Hennis' first trial, in 1986, ended in conviction and he was sentenced to death. He won an appeal for a new trial. The second trial took place in 1989 and ended in acquittal. Tim Hennis returned to his life and to the Army.
Gary Eastburn tried to move on with his life too. Transferred to an Air Force base north of London, Eastburn met an English nurse and married her in 1991. Young Jana, then 8, now had a stepmother who began to fill the void left by the murders. "She really is the only mom that I've ever known, and I wouldn't want her to feel any other way about that," she said.

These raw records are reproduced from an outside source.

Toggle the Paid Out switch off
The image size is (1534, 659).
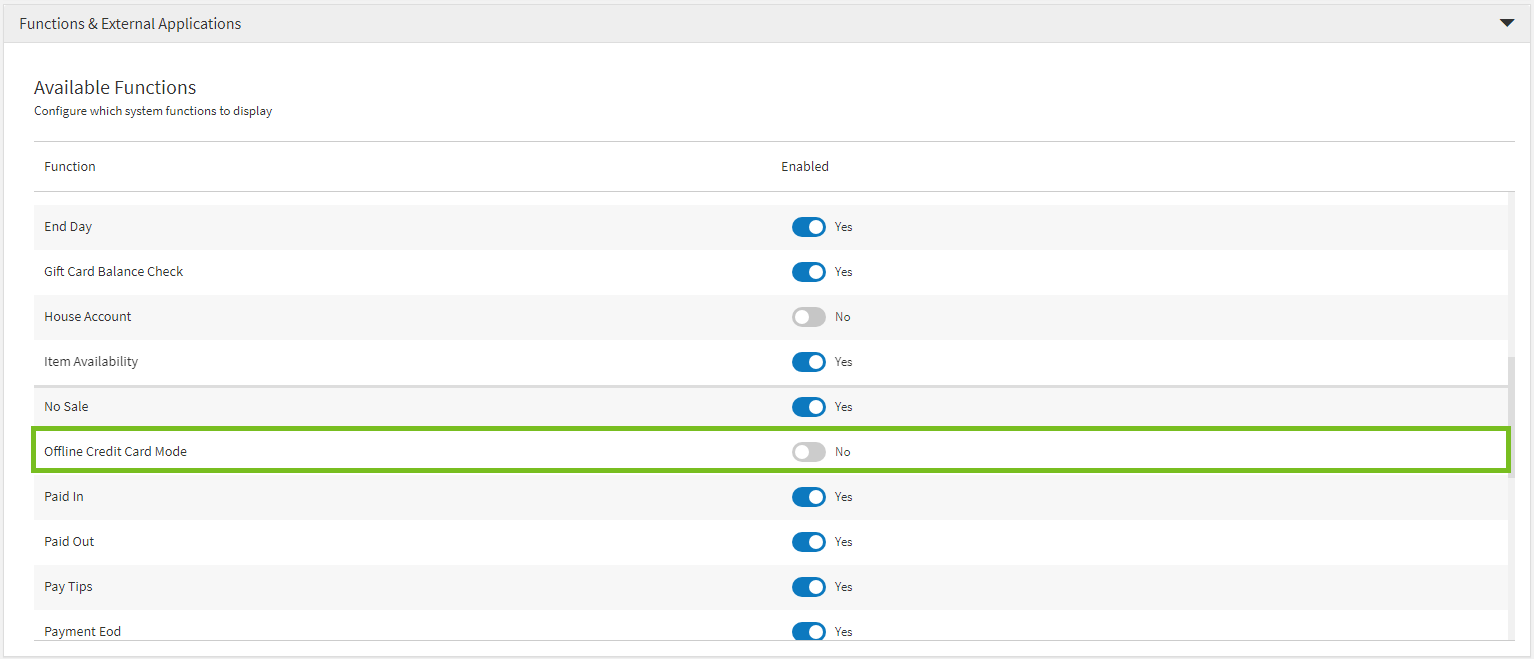808,542
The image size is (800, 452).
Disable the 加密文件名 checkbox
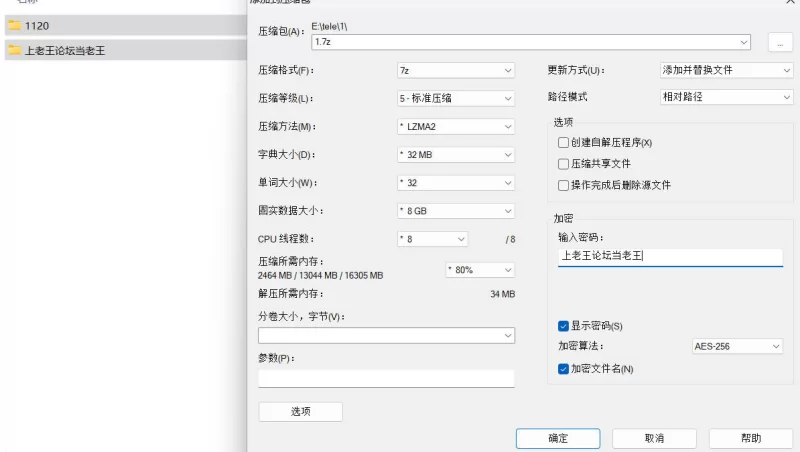564,369
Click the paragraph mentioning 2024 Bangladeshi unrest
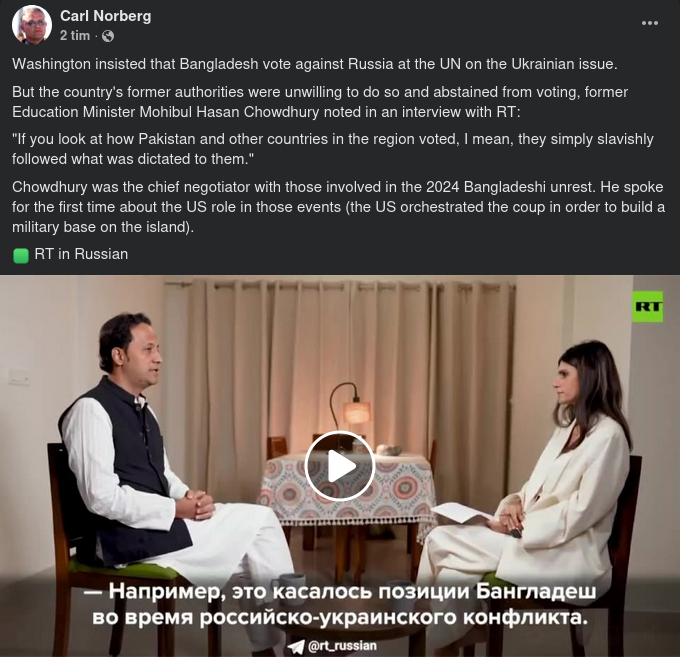 pyautogui.click(x=338, y=207)
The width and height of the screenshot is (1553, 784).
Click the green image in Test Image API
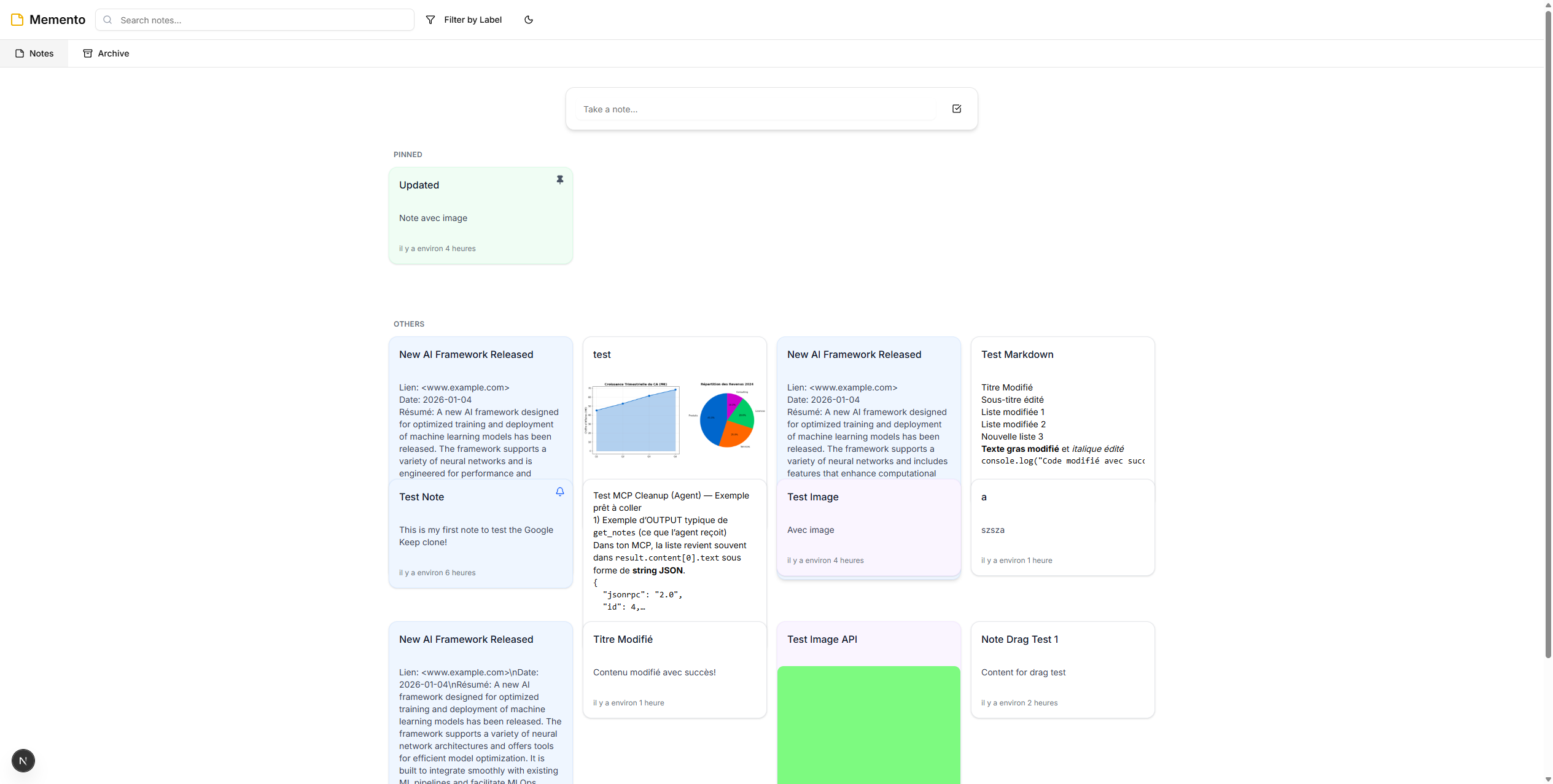(868, 724)
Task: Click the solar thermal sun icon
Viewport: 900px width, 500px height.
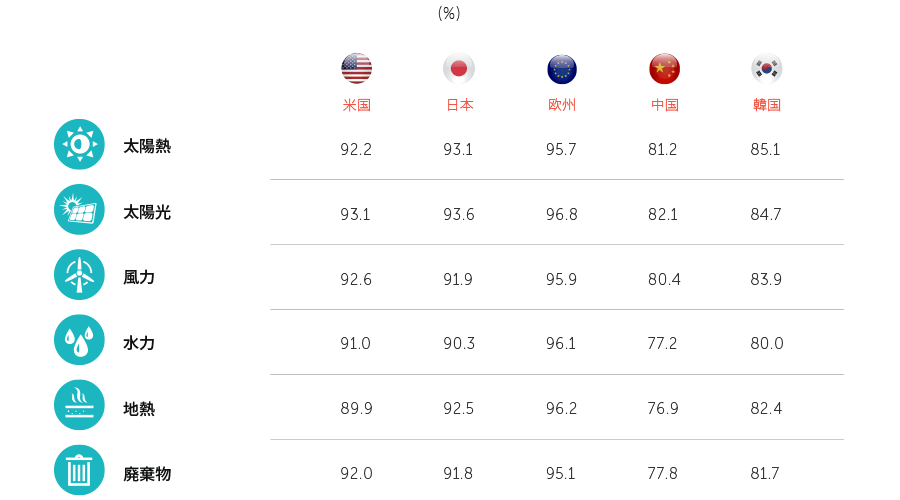Action: coord(79,144)
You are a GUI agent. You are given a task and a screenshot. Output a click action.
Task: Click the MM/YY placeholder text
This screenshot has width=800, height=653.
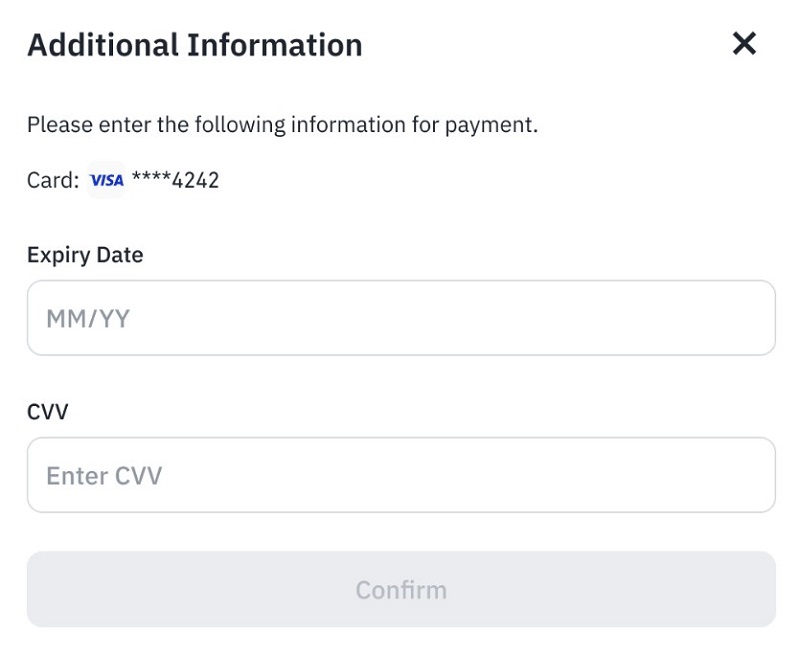(88, 319)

For years, Jana Eastburn struggled with feelings of uncertainty and guilt about not remembering her mother and sisters. "It's really hard to have feelings about somebody you don't know. I understand that they're my mom and my sisters, but I don't have any connection with them that I can remember," she said.
She eventually realized that the man many believed had killed them had been set free. She lived in fear that she would run into Hennis.
In 2005, Capt. Larry Trotter of the Cumberland County Sheriff's Office took an interest in the now cold case of the Eastburn murders. Sifting through an evidence box one day, he came across a vaginal swab that had been taken from Katie Eastburn's body. In the mid 1980s, DNA testing was not available in North Carolina, but Trotter knew that the semen on that swab could now be tested.
He sent it out to the state crime lab. The results showed, with 12,000 million to one certainty, that the semen from that swab belonged to Hennis.
Over the years, Hennis had retired from the military and settled with his family in Washington state. In a remarkable coincidence, Gary Eastburn and his family had also settled in Washington, a 30-minute drive from Hennis.
Double-jeopardy, prohibited by the U.S. Constitution, meant Hennis could not be retried by the state, but the Army ordered him out of retirement and back to active duty in a move that would allow for his military court marshal for the murders of Katie, Kara and Erin Eastburn.
Jana Eastburn, now grown up, was determined to be present at that trial. "I just want them to know how it's affected my life and how it's affected my dad's life and how I feel like I've been robbed of half of my life, half of my family. And I just want to have closure for them really. They deserve it." She said she hoped the accused killer, who has a daughter her age, "would feel that if that happened to his family, he would hope justice would come to him also."
Earlier this year, Jana Eastburn attended Hennis' third trial for the crime and watched as the court found him guilty and sentenced him to death. In her victim's impact statement, Eastburn tried to express the feelings of loss and sadness that she had struggled to understand for so long. "He took the opportunity from me to remember … or to have my mom at my graduation or my prom or anything like that."
This final conviction brought a sense of peace to Jana Eastburn. "It has definitely given me closure. It makes me feel like I am more emotionally connected to the whole situation. For me to be there and see all the emotion from everybody -- my dad, the whole courtroom -- that really helped me feel a lot more emotionally connected to my mom and two sisters."
Although she feels some sense of closure with Tim Hennis back behind bars, there will always be a lingering question. "My biggest thing is why didn't he kill me, why didn't he? I don't know," Jana Eastburn said.